── Input data

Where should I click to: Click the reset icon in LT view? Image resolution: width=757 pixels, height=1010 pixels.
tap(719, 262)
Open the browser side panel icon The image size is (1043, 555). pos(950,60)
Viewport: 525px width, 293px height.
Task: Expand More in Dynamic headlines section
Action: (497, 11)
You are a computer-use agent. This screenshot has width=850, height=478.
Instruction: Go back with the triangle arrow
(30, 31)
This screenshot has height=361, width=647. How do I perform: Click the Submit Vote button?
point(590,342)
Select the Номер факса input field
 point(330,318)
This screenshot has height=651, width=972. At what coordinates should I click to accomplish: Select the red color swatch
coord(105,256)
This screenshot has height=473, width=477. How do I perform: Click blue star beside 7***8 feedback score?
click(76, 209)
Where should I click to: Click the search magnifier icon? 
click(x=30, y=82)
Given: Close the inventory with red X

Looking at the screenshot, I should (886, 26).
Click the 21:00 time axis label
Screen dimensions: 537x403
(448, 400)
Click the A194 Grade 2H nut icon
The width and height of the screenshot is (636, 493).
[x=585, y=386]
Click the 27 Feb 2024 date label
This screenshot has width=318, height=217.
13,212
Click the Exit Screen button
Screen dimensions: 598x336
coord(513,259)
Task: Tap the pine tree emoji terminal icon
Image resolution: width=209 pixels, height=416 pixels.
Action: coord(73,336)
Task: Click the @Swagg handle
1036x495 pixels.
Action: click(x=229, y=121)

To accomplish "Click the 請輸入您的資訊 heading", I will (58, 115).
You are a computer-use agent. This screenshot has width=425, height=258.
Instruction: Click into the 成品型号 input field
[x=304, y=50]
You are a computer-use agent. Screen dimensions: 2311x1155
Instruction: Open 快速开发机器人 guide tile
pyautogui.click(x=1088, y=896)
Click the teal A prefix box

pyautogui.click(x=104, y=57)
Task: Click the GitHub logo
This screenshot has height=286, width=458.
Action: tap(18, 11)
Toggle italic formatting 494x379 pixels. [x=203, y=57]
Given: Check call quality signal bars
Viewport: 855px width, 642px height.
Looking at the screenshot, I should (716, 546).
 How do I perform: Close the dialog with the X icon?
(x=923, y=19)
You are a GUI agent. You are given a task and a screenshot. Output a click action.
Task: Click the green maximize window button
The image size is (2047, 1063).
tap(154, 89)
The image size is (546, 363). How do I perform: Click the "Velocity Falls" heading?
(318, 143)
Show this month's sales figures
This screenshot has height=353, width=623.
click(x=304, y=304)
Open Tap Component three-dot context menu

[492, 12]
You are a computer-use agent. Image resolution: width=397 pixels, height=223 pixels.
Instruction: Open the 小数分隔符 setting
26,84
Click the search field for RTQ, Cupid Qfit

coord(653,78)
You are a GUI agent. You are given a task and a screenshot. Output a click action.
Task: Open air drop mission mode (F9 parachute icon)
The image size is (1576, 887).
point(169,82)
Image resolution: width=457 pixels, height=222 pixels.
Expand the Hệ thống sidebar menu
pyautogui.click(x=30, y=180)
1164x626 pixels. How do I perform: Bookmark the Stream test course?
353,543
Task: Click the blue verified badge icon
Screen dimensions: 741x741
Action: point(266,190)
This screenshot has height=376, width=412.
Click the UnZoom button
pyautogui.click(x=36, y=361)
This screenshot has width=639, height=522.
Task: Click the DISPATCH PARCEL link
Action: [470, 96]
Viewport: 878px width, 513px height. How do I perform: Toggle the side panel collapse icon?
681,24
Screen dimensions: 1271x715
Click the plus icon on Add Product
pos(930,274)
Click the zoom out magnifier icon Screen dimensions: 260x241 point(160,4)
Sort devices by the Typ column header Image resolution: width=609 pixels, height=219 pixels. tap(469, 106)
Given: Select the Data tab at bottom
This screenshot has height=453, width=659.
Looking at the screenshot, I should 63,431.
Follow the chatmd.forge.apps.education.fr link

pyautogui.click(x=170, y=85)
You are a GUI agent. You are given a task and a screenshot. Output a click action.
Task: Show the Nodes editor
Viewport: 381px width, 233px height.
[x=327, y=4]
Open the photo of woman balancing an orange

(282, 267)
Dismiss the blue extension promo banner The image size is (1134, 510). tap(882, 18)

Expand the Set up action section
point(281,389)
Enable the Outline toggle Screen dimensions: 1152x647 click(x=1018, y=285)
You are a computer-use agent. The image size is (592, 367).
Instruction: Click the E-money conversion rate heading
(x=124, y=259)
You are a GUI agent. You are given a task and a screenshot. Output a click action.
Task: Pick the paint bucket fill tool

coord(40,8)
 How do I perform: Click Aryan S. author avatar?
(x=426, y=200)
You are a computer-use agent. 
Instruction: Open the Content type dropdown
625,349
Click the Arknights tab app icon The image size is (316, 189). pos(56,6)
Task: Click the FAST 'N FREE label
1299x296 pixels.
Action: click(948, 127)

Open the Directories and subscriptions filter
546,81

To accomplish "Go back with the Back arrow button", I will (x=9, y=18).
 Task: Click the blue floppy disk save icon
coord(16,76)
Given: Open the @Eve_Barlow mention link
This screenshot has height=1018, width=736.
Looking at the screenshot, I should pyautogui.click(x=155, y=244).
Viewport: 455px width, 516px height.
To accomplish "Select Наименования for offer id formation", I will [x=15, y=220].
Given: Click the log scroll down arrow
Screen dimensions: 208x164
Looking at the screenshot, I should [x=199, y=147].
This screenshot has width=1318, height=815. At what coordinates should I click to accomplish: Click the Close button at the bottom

────

Problem to solve
Rewrite only the rows from the line containing "You are a computer-use agent. The" through the line containing "(x=426, y=200)", both included, with "paint bucket" swapped for "flood fill" and nothing else changed.

Task solution
You are a computer-use agent. The image size is (592, 367).
Instruction: Click the E-money conversion rate heading
(x=124, y=259)
You are a GUI agent. You are given a task and a screenshot. Output a click action.
Task: Pick the flood fill fill tool

coord(40,8)
 How do I perform: Click Aryan S. author avatar?
(x=426, y=200)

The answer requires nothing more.